Stored items
===
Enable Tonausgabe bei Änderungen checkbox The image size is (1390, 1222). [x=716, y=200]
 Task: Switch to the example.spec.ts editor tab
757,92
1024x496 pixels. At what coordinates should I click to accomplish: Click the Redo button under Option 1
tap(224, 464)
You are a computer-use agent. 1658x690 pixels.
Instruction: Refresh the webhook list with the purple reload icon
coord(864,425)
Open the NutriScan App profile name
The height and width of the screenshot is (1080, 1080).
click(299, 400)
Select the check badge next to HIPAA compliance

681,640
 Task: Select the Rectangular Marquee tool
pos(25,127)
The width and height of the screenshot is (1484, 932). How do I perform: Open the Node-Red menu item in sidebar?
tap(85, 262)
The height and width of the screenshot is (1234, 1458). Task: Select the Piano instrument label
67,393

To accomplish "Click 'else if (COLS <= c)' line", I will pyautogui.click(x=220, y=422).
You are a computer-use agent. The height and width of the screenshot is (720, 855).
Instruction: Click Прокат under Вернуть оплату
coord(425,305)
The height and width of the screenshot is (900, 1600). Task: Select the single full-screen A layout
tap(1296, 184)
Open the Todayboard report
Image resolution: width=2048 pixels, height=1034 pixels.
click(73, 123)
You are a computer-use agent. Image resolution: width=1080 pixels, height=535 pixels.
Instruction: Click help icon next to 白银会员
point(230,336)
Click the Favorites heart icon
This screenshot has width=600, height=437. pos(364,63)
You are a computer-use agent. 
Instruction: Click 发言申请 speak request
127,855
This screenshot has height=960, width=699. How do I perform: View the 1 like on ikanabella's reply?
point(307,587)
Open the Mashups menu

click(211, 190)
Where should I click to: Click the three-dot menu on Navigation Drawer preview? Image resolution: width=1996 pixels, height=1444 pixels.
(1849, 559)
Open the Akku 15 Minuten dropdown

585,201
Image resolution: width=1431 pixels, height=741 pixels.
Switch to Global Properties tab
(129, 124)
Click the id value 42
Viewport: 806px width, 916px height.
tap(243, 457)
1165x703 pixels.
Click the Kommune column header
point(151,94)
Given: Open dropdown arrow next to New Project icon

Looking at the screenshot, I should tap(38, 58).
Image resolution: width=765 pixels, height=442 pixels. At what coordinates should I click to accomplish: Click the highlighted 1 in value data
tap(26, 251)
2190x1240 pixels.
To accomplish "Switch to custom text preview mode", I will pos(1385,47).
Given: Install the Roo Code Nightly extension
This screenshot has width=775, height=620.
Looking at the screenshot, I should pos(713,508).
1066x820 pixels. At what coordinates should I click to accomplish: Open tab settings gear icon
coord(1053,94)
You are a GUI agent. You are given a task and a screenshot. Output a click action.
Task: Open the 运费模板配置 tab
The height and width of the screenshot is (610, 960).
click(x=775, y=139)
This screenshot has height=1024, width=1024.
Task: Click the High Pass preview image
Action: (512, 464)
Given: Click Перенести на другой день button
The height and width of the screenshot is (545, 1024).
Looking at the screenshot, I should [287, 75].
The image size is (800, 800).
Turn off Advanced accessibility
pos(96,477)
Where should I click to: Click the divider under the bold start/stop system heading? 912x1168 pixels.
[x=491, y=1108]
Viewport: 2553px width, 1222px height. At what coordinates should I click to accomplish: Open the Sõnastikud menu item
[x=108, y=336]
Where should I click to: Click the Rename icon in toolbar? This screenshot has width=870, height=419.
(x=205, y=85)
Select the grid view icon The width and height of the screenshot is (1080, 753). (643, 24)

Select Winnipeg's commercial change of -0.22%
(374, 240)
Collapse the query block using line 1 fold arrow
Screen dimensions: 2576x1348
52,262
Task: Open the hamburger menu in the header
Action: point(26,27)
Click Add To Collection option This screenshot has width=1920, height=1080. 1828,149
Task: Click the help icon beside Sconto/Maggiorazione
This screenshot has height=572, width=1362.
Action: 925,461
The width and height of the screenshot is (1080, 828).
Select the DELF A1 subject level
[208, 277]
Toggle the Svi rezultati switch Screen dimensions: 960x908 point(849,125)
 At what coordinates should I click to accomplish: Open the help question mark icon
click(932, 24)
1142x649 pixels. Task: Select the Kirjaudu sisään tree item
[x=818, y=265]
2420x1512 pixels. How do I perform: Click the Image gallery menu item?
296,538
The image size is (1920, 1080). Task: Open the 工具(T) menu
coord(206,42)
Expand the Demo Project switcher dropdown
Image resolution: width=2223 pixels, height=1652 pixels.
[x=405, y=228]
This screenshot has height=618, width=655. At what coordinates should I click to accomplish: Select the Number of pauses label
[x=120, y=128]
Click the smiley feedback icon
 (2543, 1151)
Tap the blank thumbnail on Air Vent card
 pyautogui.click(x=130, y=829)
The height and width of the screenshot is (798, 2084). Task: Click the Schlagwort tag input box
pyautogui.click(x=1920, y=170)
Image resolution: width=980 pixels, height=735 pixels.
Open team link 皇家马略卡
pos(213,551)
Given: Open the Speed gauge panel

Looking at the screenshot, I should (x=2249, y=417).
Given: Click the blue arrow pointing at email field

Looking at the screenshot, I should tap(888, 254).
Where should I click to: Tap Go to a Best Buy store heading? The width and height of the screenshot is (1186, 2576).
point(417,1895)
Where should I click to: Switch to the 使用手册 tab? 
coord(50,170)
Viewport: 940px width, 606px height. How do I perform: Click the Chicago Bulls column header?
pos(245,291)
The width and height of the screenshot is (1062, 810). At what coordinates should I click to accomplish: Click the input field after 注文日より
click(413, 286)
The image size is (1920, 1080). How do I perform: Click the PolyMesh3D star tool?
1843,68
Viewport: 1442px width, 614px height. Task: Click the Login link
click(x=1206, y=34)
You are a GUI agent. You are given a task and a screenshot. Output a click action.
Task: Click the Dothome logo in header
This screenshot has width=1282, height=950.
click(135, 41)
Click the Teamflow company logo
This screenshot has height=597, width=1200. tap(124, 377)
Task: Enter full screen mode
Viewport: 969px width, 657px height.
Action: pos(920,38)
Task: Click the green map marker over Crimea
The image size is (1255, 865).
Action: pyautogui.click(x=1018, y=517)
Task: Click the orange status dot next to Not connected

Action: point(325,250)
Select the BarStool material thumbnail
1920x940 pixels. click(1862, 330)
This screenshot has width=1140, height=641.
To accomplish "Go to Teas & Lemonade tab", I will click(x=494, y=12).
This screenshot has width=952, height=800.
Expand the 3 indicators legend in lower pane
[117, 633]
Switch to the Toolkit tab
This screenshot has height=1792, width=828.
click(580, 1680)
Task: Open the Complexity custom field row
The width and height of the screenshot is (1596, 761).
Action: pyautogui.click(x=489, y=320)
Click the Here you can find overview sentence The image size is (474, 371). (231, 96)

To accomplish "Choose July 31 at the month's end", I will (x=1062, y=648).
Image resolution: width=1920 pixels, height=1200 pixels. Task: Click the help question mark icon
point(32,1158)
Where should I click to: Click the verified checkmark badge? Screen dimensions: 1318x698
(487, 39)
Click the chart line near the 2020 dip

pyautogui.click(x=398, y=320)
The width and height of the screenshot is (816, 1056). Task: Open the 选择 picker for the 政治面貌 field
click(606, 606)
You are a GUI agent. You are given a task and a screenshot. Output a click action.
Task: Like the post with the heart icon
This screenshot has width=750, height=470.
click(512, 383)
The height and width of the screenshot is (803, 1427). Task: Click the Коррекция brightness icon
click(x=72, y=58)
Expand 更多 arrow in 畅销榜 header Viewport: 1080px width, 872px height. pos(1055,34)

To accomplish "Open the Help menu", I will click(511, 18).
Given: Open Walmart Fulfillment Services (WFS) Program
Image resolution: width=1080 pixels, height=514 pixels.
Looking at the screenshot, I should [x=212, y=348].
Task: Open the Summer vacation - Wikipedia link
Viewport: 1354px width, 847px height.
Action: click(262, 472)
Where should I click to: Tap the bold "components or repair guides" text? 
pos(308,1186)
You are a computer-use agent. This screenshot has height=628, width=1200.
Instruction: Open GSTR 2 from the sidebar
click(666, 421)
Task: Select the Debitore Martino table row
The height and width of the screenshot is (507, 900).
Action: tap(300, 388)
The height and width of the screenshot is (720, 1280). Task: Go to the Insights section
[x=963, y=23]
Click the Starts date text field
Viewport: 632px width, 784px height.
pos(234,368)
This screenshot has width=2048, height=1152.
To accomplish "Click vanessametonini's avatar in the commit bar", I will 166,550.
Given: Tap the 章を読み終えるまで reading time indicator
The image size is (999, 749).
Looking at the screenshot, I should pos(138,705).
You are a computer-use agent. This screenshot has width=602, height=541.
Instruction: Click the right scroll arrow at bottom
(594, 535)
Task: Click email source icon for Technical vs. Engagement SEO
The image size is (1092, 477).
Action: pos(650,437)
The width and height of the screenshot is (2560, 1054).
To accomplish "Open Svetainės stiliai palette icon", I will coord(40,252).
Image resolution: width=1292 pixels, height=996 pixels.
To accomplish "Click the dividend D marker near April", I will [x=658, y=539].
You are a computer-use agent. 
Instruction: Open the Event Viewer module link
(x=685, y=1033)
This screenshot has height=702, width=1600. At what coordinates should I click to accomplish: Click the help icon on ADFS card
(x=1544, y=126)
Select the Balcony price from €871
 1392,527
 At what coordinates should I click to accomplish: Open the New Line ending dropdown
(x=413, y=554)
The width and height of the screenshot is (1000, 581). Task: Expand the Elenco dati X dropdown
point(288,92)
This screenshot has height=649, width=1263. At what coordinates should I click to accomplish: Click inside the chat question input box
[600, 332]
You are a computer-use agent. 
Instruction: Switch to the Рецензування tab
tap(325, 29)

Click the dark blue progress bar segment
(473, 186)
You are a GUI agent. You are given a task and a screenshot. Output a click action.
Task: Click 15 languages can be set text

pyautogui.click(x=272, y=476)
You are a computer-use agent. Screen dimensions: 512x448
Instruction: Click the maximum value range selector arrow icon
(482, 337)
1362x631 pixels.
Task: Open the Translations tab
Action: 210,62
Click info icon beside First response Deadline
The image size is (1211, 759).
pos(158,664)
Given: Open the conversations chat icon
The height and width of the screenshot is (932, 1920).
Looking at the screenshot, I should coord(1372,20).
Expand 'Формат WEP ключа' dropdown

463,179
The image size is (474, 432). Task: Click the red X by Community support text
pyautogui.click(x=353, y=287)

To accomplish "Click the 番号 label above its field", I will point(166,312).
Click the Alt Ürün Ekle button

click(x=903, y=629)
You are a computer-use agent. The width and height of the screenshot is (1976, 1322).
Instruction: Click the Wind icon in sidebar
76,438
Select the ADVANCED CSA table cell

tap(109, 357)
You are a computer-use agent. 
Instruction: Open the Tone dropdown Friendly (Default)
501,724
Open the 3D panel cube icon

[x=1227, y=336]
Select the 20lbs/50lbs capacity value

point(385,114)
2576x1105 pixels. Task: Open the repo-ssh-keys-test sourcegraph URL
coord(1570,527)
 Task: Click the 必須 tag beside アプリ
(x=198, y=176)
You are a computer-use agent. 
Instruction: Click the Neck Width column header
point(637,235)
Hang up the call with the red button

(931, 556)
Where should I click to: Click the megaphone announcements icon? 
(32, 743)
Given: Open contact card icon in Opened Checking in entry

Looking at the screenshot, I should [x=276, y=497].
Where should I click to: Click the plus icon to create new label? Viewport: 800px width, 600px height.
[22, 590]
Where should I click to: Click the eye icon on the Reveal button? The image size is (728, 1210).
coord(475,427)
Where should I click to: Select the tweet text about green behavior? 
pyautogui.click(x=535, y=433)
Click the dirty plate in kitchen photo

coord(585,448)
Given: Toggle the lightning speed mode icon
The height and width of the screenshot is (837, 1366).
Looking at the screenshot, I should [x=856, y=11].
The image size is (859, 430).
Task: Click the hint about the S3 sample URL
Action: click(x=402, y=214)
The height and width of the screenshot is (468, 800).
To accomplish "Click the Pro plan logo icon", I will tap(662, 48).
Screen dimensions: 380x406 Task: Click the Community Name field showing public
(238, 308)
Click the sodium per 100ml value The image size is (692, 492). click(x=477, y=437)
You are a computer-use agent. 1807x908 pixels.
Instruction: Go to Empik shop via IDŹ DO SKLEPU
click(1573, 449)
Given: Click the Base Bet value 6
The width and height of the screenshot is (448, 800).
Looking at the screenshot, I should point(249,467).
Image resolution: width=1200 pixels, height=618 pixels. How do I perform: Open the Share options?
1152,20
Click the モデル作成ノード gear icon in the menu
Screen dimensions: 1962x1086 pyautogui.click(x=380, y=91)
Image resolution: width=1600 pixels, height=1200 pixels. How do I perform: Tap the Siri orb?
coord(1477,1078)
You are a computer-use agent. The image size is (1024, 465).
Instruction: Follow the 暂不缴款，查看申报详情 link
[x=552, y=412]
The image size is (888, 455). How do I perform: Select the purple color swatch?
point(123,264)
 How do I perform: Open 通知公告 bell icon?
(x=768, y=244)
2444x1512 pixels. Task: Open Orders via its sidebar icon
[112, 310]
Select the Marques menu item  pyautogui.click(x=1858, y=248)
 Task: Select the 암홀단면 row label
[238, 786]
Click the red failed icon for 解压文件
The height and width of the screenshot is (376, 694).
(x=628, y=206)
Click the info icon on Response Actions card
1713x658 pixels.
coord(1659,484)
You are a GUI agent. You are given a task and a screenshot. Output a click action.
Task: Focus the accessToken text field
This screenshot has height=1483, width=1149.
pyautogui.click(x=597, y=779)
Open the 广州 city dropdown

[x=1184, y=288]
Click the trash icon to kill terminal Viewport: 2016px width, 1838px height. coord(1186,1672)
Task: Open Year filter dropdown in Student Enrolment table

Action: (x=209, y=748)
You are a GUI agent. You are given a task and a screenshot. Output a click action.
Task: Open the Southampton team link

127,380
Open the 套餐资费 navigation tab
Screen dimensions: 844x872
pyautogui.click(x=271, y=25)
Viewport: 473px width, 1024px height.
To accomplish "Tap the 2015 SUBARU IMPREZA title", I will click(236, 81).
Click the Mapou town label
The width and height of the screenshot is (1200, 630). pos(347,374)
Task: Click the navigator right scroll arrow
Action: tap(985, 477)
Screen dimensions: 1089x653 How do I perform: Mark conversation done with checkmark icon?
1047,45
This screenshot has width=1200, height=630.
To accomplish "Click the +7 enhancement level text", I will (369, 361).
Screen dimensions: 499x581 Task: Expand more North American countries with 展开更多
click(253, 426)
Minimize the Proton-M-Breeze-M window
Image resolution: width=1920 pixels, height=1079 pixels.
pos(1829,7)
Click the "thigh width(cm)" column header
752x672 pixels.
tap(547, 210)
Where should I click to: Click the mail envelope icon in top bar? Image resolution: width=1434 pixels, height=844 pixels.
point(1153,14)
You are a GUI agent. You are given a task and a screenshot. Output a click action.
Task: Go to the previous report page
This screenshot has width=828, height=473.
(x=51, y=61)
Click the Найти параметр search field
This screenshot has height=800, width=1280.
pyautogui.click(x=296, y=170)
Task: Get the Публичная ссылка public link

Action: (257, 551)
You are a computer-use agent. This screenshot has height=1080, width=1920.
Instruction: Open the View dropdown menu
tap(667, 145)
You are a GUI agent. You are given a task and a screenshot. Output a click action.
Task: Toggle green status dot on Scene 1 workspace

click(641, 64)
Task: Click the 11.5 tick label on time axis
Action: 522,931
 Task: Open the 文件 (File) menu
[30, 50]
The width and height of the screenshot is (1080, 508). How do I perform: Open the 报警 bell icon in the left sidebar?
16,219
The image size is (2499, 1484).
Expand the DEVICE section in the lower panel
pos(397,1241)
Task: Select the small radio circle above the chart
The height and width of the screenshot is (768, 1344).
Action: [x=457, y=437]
===
■ WHAT YOU WILL DO ■
Reproduce the material from the line with "The height and width of the screenshot is (468, 800)." to the line with "click(1573, 449)", substituting "potassium" for "sodium" and leaving everything else unchanged.

■ COMPLETE RESPONSE ■
The height and width of the screenshot is (468, 800).
To accomplish "Click the Pro plan logo icon", I will tap(662, 48).
Screen dimensions: 380x406 Task: Click the Community Name field showing public
(238, 308)
Click the potassium per 100ml value The image size is (692, 492). click(x=477, y=437)
You are a computer-use agent. 1807x908 pixels.
Instruction: Go to Empik shop via IDŹ DO SKLEPU
click(1573, 449)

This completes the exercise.